▶ **AIM OF THE TASK**:
Search the records for the string "height", then copy each line where it appears.

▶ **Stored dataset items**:
>>
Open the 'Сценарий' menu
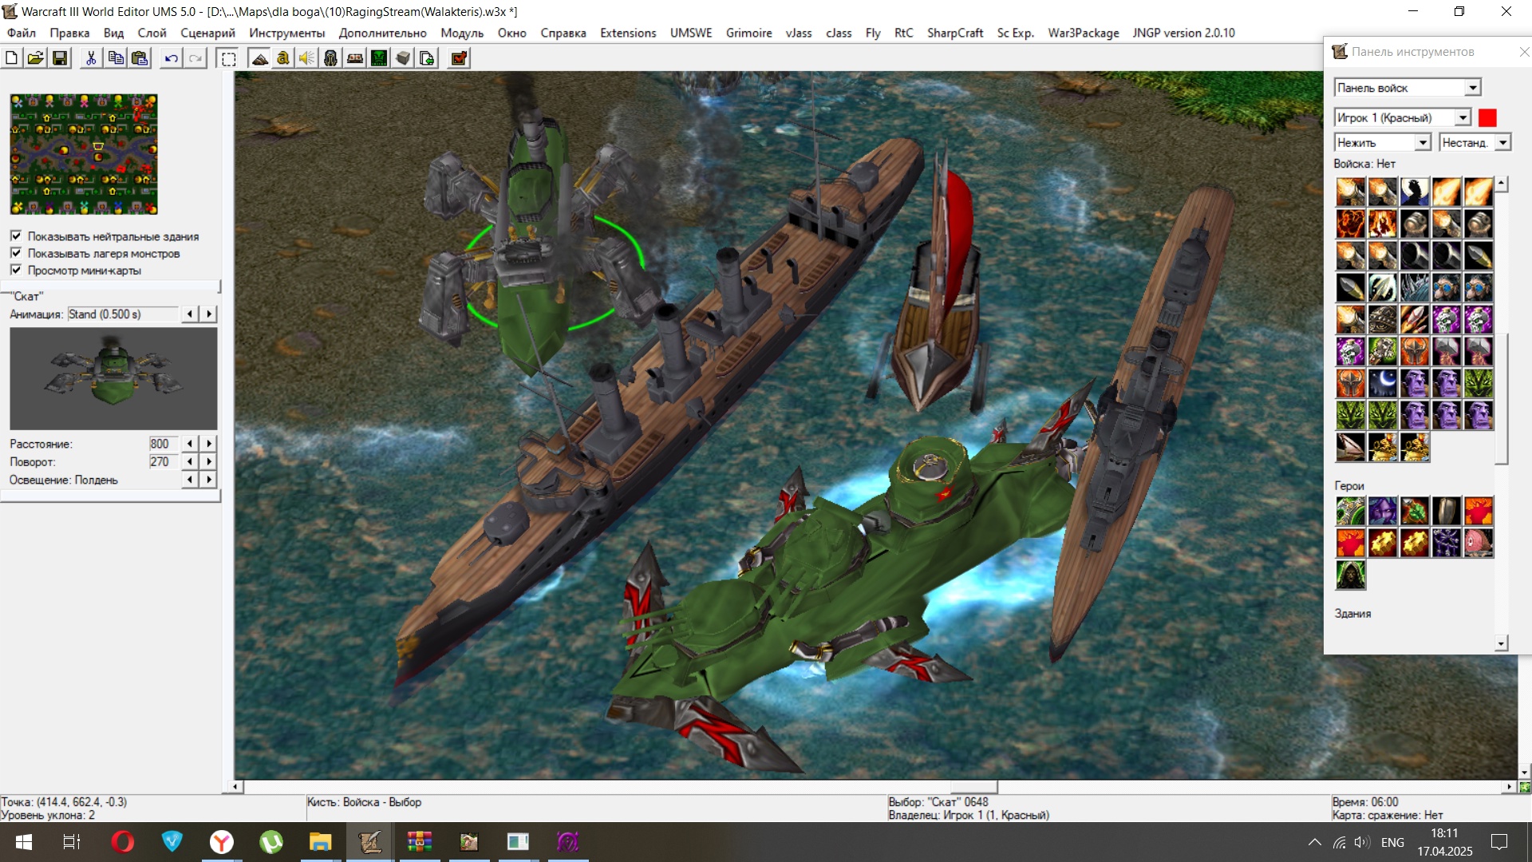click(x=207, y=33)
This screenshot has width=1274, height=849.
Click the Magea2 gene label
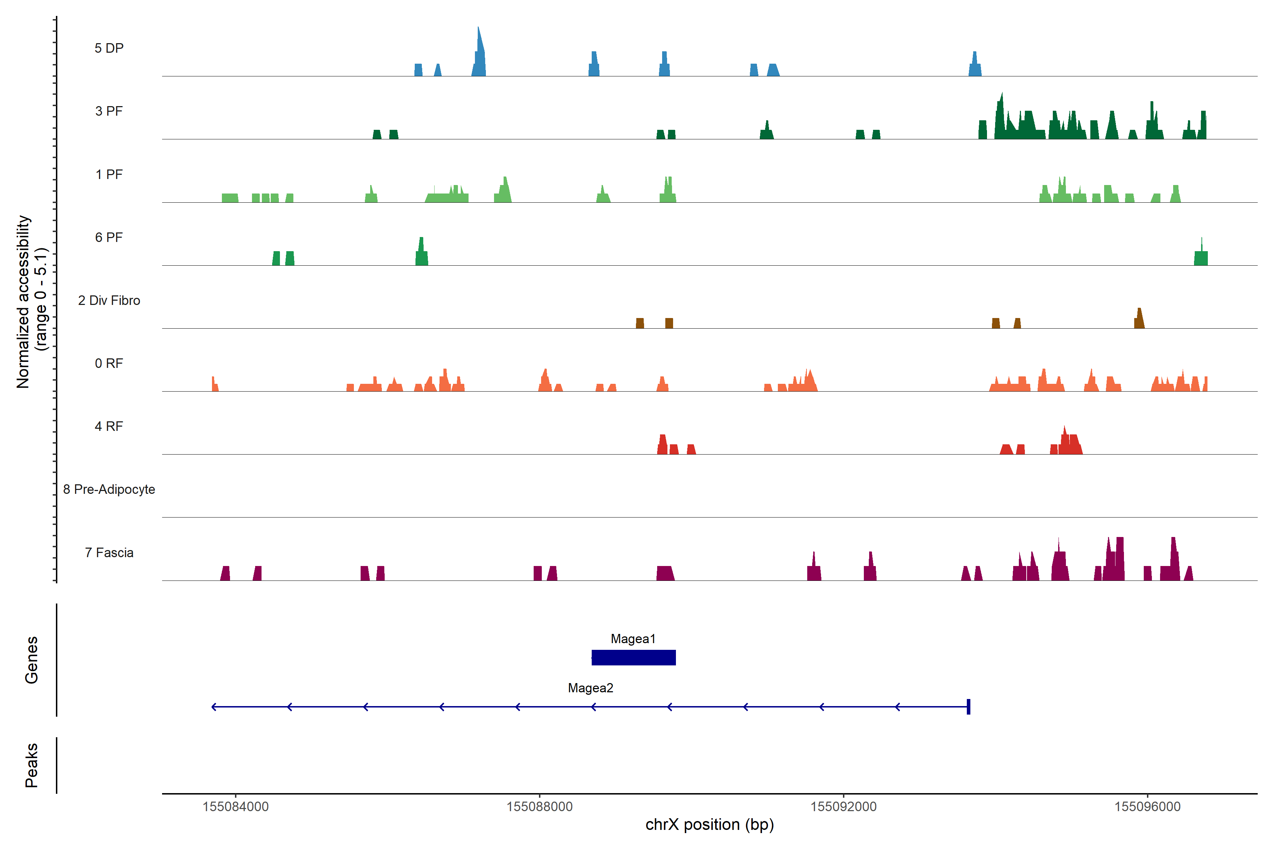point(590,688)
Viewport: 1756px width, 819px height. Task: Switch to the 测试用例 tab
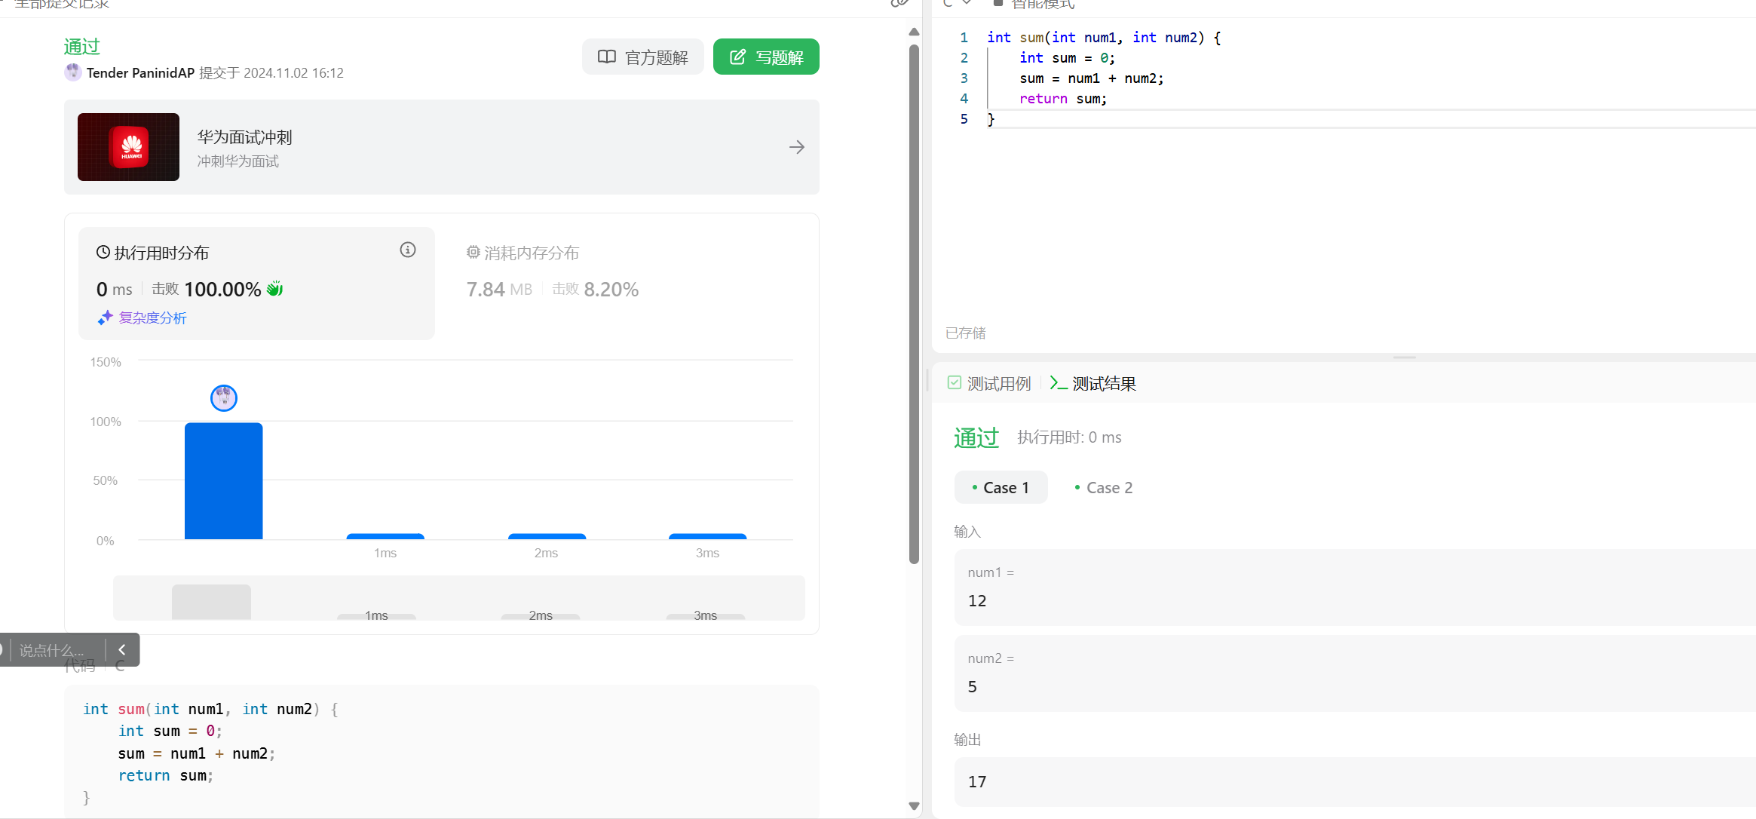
<<
▶ **REPLY TO THE EXERCISE**:
This screenshot has width=1274, height=849.
Viewport: 1756px width, 819px height. Task: Switch to the 测试用例 tab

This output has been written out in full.